*EXERCISE DETAILS*
From the line containing "Image resolution: width=271" through the last line of the records below, output every line exactly, both ends included, except the pictures.

______

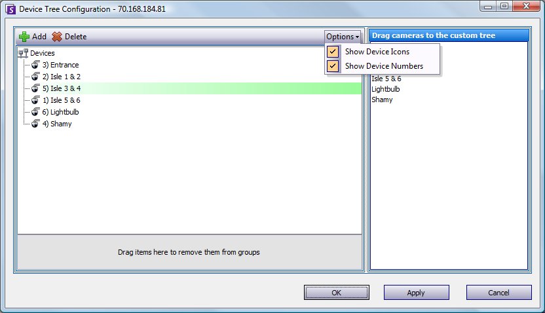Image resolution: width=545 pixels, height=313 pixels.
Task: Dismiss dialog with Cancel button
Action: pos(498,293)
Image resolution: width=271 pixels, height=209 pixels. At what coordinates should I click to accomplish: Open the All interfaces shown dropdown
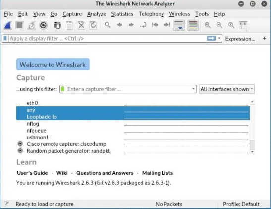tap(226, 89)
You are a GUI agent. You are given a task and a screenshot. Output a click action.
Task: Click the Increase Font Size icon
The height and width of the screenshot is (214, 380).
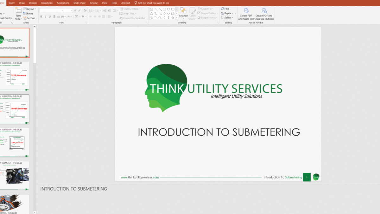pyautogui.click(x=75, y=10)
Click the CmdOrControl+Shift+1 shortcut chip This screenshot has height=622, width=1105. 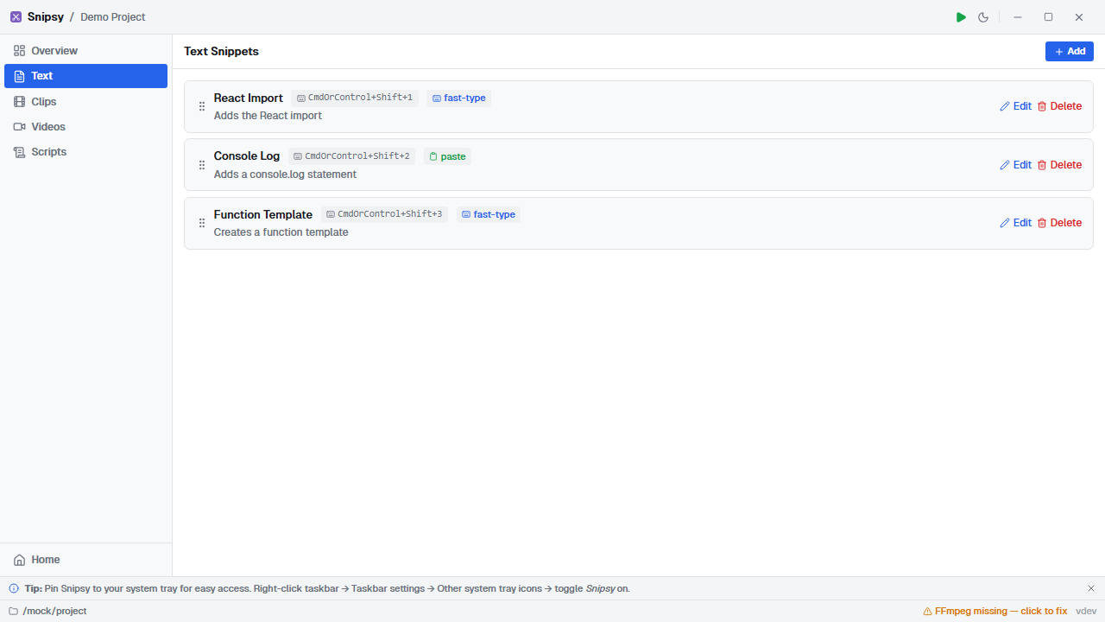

______

*WRITTEN SOLUTION*
Image resolution: width=271 pixels, height=209 pixels. At what coordinates should I click to accomplish: Open the All interfaces shown dropdown
tap(226, 89)
You are a GUI agent. You are given a task and a screenshot. Output a click action.
Task: Click the Increase Font Size icon
The height and width of the screenshot is (214, 380).
pyautogui.click(x=75, y=10)
Click the CmdOrControl+Shift+1 shortcut chip This screenshot has height=622, width=1105. 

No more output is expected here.